After Samuel's death, a split occurred among the Slonimer Ḥasidim. Samuel's eldest son, Issachar Aryeh (d. 1928), inherited his father's position in Slonim but the majority chose Samuel's younger son, Abraham (d. 1933), as their leader, and moved to Bialystok and later to Baranovichi. In 1918 Abraham II established a major yeshivah in Baranovichi called Torat Ḥesed, where Lithuanian-Jewish scholarship and Ḥasidism were combined. He made journeys to Palestine to visit his Hasidim living there (1929, 1933). His successor in Baranovichi was his son Solomon, who perished in the Holocaust in 1943 with many of his fellow Ḥasidim.

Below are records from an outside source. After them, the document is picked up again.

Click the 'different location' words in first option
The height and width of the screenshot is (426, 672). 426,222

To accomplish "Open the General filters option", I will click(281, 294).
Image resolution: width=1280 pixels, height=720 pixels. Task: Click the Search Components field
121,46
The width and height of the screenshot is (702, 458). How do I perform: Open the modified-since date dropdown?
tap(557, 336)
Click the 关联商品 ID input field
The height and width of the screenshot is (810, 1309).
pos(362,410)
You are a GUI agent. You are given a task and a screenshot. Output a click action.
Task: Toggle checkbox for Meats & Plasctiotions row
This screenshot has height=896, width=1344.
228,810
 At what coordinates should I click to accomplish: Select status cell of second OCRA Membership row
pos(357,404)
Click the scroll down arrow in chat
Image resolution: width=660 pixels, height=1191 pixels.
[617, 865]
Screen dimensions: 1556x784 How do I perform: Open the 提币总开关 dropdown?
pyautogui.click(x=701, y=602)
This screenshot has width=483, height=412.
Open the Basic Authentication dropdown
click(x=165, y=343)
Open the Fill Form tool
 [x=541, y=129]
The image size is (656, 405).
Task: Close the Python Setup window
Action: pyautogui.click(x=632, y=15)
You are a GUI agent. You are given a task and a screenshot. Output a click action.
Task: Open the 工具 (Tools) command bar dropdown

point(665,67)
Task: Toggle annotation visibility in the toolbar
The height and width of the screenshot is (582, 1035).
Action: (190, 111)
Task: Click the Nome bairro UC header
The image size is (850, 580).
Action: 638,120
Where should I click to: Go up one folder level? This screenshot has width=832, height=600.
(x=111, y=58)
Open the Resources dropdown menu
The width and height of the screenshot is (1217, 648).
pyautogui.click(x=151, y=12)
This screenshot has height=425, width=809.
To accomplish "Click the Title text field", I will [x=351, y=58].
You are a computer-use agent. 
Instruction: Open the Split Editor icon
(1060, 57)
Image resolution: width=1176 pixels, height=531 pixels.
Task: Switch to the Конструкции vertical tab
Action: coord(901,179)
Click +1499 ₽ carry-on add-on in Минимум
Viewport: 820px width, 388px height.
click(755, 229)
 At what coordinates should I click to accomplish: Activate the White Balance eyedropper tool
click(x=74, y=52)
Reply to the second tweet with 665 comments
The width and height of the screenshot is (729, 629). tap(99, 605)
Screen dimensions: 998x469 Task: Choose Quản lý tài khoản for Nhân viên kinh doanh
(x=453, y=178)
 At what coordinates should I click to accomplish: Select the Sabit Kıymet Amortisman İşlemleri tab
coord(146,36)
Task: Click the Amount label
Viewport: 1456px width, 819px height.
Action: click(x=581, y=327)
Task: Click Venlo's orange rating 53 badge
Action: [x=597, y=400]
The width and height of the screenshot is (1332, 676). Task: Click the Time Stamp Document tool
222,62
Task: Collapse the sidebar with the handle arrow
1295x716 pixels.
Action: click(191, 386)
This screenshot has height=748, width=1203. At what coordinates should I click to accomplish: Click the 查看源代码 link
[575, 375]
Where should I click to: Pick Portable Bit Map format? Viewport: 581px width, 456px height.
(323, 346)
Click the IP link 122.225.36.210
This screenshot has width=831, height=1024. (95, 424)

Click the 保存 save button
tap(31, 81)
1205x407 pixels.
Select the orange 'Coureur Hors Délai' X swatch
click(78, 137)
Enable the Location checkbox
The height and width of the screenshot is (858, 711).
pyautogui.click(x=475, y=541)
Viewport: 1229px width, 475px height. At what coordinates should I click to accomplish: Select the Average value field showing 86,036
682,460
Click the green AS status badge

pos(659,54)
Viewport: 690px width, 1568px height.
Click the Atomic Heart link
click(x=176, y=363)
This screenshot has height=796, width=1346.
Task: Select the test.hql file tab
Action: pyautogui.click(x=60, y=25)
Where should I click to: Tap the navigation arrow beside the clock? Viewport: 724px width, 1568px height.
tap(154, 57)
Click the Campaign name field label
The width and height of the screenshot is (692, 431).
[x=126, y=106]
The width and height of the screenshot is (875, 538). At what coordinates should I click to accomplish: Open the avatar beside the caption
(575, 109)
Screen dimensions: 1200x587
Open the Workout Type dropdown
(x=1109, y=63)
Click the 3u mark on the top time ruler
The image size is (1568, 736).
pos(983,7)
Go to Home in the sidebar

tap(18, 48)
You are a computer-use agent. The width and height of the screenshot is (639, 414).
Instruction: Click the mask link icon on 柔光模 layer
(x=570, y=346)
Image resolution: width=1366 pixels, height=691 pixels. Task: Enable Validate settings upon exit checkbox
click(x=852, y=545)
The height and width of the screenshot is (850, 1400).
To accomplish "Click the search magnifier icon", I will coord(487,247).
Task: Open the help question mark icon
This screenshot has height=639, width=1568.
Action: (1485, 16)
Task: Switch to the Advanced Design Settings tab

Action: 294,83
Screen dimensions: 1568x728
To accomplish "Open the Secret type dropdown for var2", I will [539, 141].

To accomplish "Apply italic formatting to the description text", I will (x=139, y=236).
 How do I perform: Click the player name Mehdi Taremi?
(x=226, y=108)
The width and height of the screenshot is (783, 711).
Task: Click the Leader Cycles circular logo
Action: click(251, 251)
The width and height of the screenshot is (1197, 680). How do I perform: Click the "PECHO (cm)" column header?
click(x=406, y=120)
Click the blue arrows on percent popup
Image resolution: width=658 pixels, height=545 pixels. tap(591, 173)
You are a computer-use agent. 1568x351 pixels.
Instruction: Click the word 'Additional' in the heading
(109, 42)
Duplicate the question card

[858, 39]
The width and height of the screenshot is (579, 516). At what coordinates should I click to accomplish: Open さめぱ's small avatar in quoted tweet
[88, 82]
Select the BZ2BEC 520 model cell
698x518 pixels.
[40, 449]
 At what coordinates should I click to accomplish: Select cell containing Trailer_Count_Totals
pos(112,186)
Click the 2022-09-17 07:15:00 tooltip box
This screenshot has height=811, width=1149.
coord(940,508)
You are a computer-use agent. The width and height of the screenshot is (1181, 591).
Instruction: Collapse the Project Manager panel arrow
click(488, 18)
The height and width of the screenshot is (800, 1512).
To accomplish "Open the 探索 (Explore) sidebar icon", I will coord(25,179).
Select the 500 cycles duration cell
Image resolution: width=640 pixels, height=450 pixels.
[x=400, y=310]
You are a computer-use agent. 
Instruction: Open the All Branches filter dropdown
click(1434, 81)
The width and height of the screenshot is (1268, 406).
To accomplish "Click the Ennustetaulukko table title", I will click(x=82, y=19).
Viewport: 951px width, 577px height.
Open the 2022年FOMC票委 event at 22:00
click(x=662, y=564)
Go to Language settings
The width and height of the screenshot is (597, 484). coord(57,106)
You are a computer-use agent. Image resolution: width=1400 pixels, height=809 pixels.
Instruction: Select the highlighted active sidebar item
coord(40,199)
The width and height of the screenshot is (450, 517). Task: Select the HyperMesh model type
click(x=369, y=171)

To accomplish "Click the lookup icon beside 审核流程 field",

In 1942, the Slonim Ḥasidim in Jerusalem established Yeshivat Slonim Beit Avraham. In 1955, the Slonim Ḥasidim elected Abraham (III), the son of Noah (mentioned above), who had immigrated to Ereẓ Israel in his youth, as their leader (admor).

Today, there are two Slonimer Rebbes, both in Israel: one resides in Jerusalem (the Baranovichi branch) and the other in Bnei Brak (the Slonim branch). Colloquially, the Jerusalem side is called the "White" (Veissa) side and the Bnei Brak side is called the "Black" (Shvartza) side, a reference to their political leanings, white meaning more liberal and black meaning more conservative in Haredi parlance. The factions are distinguished by different Hebrew spellings, the Jerusalem sect being known as סלונים and the Bnei Brak sect being known as סלאנים. They are two distinct groups today and have many differences between them.

The previous Slonimer rebbe of Jerusalem Rabbi Sholom Noach Berezovsky (1911 – 2000) authored Netivot Shalom, a commentary on the Torah weekly portions that is extremely popular even outside of Hasidic circles.

MirDirect link for this paragraph

The records show that Jews first settled in Mir at the beginning of the 17th century and within a few years their numbers have rapidly increased mainly due to the two annual trade fairs that were held there and attracted traders from across Lithuania and Poland. In 1685, a dispute involving special taxes levied on Jews and trading restrictions imposed upon them came to the attention of the Royal Radziwill family, the owners of the town, who instructed the administrator of the town to respect the rights of the Jews and to refrain from dispensing justice or arbitrating in their internal affairs.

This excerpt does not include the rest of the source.